Advocacy for health and health education
Diversity and culture
Provision of health care to the public
Public health or related public policy

Learning Objectives:
Describe facilitators and challenges to the successful implementation of health integration policy. Explain the role of institutional stigma in policy implementation. Identify ways in which the transition from policy to practice may be improved so that the original goals of policy decisions are more likely to be achieved. Demonstrate how analysis of the data identifies means to promote the equitable implementation of policy and increased access to mental healthcare.

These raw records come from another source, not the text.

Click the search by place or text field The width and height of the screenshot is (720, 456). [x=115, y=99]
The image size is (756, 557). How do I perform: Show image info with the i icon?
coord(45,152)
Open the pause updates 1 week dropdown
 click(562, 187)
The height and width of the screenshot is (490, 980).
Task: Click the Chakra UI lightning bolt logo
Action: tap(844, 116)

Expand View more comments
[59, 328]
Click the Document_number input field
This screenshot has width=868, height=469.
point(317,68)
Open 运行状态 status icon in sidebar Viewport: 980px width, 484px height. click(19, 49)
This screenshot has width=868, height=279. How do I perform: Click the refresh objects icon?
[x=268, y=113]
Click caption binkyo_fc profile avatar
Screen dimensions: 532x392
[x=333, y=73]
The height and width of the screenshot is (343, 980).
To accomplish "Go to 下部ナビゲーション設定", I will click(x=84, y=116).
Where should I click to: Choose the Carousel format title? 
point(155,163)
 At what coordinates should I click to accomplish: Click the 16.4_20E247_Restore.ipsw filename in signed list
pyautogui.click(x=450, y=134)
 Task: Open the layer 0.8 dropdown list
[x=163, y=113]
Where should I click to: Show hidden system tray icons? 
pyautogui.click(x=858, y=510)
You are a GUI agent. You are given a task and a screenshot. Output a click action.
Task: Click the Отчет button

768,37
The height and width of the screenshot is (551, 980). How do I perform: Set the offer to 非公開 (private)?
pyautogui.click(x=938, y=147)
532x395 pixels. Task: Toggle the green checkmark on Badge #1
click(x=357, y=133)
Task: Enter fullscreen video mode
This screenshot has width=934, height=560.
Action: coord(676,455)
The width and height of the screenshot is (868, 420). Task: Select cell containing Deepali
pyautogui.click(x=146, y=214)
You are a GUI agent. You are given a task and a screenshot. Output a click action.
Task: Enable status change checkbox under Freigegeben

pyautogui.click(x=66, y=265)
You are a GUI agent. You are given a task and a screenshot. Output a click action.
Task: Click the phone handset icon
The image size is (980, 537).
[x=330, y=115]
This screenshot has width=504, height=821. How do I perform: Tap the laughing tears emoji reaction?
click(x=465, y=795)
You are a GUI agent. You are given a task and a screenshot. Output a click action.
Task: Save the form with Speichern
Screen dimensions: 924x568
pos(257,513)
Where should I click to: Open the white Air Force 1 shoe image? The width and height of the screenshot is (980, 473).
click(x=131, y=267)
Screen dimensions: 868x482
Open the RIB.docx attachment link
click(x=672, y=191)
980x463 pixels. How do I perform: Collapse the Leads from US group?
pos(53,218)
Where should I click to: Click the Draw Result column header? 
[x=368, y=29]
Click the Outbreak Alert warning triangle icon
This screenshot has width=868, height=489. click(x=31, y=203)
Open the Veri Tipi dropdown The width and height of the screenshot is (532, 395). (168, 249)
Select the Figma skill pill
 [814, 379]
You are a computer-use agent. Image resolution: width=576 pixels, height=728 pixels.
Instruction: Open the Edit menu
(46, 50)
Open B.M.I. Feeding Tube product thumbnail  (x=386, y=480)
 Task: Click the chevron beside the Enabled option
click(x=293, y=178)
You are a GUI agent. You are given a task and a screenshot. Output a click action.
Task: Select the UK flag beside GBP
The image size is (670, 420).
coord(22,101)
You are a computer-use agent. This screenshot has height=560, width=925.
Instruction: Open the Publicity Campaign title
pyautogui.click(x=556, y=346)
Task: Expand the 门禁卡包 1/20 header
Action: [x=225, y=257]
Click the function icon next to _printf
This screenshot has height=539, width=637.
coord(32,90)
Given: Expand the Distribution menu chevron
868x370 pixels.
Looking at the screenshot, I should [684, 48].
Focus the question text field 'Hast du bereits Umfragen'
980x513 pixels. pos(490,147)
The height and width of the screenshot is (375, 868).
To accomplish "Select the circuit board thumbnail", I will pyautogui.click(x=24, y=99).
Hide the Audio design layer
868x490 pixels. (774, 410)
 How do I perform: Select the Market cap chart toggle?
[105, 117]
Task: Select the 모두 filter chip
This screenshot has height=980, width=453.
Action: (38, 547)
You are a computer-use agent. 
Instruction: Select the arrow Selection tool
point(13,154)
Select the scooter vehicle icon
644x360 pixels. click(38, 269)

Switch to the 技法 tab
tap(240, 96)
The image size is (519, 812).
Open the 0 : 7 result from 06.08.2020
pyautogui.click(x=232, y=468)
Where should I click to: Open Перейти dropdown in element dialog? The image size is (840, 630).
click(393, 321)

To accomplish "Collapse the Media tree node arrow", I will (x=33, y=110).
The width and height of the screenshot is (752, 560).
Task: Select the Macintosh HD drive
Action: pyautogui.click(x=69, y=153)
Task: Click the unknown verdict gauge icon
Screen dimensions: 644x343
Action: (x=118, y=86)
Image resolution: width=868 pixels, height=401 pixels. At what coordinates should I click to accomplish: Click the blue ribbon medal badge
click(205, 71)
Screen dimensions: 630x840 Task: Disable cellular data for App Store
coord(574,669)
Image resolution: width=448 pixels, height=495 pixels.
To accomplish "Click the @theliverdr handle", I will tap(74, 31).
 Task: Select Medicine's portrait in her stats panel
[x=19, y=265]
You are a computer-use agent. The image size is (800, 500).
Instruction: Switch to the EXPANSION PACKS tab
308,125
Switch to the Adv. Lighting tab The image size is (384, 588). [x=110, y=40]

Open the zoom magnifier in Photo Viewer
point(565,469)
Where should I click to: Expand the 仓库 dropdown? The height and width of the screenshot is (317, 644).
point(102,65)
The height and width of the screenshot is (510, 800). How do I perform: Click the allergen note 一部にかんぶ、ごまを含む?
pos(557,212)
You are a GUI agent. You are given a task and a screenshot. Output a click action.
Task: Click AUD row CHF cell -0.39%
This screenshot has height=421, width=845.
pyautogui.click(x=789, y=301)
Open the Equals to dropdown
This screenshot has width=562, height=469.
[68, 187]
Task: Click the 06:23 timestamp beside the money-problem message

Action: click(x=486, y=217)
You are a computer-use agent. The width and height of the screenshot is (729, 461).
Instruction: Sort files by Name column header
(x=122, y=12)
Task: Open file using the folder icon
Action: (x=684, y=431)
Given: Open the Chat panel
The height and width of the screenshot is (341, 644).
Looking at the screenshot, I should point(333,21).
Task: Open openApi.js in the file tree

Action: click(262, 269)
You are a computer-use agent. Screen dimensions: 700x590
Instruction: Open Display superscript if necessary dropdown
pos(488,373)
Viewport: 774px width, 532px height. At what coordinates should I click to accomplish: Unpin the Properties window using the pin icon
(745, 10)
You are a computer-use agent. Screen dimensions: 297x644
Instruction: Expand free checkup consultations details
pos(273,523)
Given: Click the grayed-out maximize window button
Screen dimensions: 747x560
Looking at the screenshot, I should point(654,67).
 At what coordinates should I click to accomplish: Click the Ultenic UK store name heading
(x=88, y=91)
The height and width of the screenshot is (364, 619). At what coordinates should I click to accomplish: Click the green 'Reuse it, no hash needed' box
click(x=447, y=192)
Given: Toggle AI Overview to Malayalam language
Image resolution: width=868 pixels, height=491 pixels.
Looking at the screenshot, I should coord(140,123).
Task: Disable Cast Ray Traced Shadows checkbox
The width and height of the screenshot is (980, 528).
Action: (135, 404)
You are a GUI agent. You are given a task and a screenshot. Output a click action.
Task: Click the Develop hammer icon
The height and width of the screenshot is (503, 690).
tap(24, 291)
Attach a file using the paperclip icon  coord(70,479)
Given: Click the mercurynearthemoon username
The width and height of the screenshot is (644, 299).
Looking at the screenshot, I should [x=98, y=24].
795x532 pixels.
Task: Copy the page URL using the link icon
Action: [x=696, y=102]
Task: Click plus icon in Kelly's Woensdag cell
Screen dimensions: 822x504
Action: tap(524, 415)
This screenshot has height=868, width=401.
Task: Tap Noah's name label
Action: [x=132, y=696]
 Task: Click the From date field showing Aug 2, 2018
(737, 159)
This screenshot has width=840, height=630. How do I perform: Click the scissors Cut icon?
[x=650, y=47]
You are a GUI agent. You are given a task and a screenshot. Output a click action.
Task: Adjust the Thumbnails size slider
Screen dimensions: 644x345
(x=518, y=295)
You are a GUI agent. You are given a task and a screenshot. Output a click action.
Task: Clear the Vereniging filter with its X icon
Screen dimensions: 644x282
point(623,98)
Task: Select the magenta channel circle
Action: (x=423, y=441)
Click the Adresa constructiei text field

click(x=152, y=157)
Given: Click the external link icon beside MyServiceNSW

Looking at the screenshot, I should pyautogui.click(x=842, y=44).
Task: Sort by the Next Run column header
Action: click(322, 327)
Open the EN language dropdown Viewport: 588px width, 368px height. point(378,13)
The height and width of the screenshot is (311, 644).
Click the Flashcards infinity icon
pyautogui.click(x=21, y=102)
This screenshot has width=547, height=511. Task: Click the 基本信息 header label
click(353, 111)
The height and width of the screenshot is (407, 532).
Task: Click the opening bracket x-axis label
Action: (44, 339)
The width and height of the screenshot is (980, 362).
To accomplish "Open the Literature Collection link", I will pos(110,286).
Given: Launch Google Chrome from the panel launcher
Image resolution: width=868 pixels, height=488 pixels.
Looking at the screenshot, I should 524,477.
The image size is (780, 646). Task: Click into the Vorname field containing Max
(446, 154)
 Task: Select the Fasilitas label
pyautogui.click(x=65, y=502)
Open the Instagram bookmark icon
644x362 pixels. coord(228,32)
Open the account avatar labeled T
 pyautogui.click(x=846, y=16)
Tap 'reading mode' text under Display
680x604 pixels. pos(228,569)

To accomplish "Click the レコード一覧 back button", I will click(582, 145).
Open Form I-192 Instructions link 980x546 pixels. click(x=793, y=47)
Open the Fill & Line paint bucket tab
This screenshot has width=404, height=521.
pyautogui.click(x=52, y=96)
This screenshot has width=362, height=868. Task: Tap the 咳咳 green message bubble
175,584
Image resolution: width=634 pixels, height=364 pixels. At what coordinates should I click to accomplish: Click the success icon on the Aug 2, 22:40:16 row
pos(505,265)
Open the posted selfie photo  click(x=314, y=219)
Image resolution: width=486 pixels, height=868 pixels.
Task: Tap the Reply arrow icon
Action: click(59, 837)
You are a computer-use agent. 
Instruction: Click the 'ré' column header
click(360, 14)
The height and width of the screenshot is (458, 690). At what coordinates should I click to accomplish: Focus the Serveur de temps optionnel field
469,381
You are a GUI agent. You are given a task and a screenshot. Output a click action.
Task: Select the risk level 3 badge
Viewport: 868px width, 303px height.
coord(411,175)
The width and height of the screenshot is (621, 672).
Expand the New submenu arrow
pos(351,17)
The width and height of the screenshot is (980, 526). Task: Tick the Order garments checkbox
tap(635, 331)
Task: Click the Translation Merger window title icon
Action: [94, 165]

Keyword(s): Mental Health Treatment &Care, Public Policy

Presenting author's disclosure statement:

Qualified on the content I am responsible for because: my current research on the implementation of mental health policy is built on many years of study and practice. The experience of individuals living with mental illness was the subject of my MSW thesis and is the focus of my dissertation. I have been a Clinical Social Worker for 14 years and have developed knowledge, skills and values in addressing problems relating to access to mental healthcare at both the individual and agency levels.
Any relevant financial relationships? No

I agree to comply with the American Public Health Association Conflict of Interest and Commercial Support Guidelines, and to disclose to the participants any off-label or experimental uses of a commercial product or service discussed in my presentation.